TABLE-US-00001 TABLE 1 Results of the characterization of whey: Teixeira and Fonseca Brasil Parameter measurement (2008) (2013) pH 6.12 ± 0.02 6.3 6.0-6.8 Acidity (º D) 11.66 ± 0.02  12.49  8-14 Density (g/mL) 1025 ± 0.15  1.024 — Humidity (g/100 g) 90.69 ± 0.84  93.72 — Fat (g/100 g) 0.92 ± 0.03 0.68 — Proteins (g/100 g) 2.38 0.84 — Ash (g/100 g) 0.71 ± 0.11 0.49 — Carbohydrates (g/100 g) 5.28 — — Lactose (g/100 g) 3.58 4.12 — ESD (g/100 g) 6.52 ± 0.01 — — Cryoscopy (º H) −0.39 −0.55 —

[0065] References: Teixeira and Fonseca, Arquivo Brasileiro de Medicina Veterinária e Zootecnia 60(1), 2008: 243-250; Ministério da Agricultura Pecuária e Abasteci-mento, BRASIL, “Regulamento Técnico de Identidade e Qualidade de Soro de Leite,” Diário Oficial da União, Brasilia, DF, pp. Portaria n° 53, 10 Apr. 2013. The values of acidity and pH found for whey in normal ranges. The values of acidity and pH are related directly to the total bacterial count, since these bacteria ferment lactose present in the milk, forming lactic acid, which increases the acidity and consequently decreases the pH. The composition of the whey can vary with the following aspects: type of cheese to be manufactured, type of coagulation used, composition of milk, cattle feed and others.

[0066] Whey is a product resulting from precipitation of milk fats and casein during cheese fabrication and accounts for 85 to 90% of milk volume, but also retains most of the nutrients of milk.

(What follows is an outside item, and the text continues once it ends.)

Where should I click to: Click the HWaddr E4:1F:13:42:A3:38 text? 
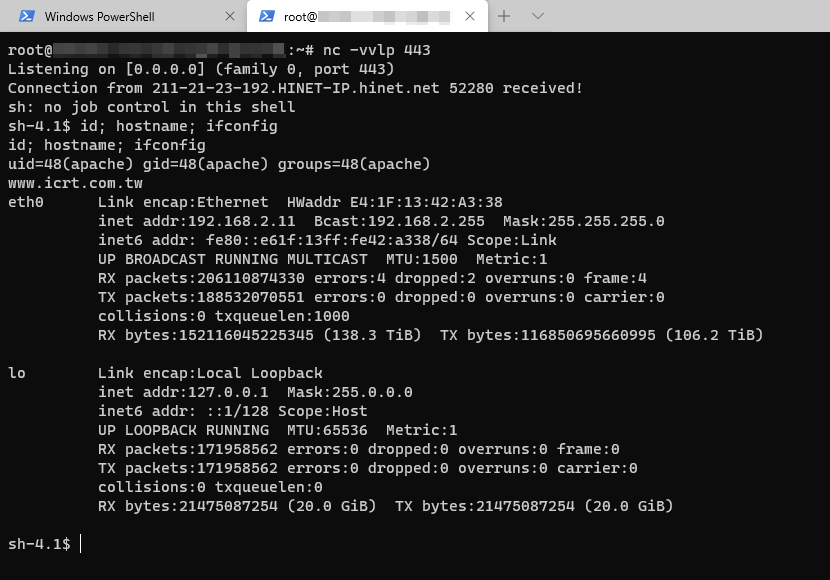click(x=394, y=202)
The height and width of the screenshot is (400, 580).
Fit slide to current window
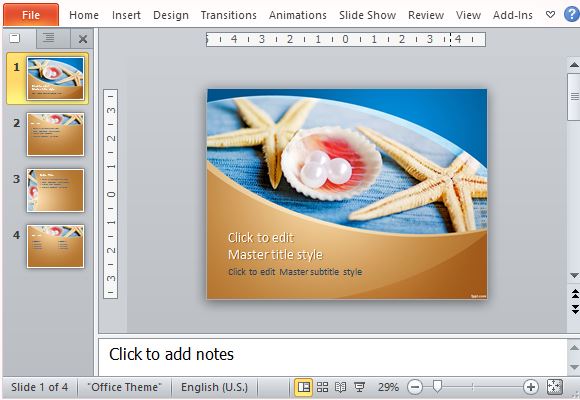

Example 2: Experimental Synthesis to Obtain 10 g Nanoparticles

[0067] Zinc oxide (ZnO) nanoparticles were synthesized using a whey assisted sol-gel method. In a modified protein sol-gel method, whey was successfully used as a size-limiting gelling agent to obtain nanostructured ZnO. The synthesized nanoparticles were characterized by Transmission electronic microscopy (TEM). The diameters of the particles were measured and the size was in the range of 20-50 nm.

[0068] The material used for synthesis:

[0069] 73 g zinc nitrate (Zn(NO3)2.6H2O)

[0070] 75 mL deionized water (H2O)

[0071] 80 g citric acid (C6H8O7.Math.H2O)

[0072] 150 mL whey

[0073] The sol-gel method was chosen to prepare the nanoparticles, since it allows mixing the initial reagent at an atomic level and has good reproducibility. This method also allows control of chemical composition and homogeneous materials in its composition reducing the possibility of having impurities that are difficult to detect. The sol-gel method has certain advantages over other chemical forms of preparation of metal oxide nanoparticles, providing faster nucleation and growth and can be used for large-scale industrial production of nano-powders. In addition, the use of whey in this process is advantageous over other high cost methods of the precursors for obtaining metal nanomaterials. Nanoparticles of ZnO were synthesized by a sol-gel route using whey as a polymerization agent. Zinc citrate was prepared using zinc nitrate hexahydrate, mixed with citric acid (CA) as a chelating agent, previously dissolved in distilled water (0.1 g/ml), in the molar ratio of approximately 1:1.5. The whey was then added to this solution, in the mass ratio of approximately CA: whey=1:2, to promote the polymerization of citrate. The starting materials were mixed and homogenized and kept under magnetic stirring for 1 h at 80° C. until gelatinization, a stable resin with a brown color and transparent appearance was then obtained (xerogel) and heated to 100° C. to eliminate excess of water. Thereafter, the xerogel was calcined at temperatures of 200° C., 400° C., 800° C. and 1000° C. for 1 h to obtain the resulting ZnO nanoparticles.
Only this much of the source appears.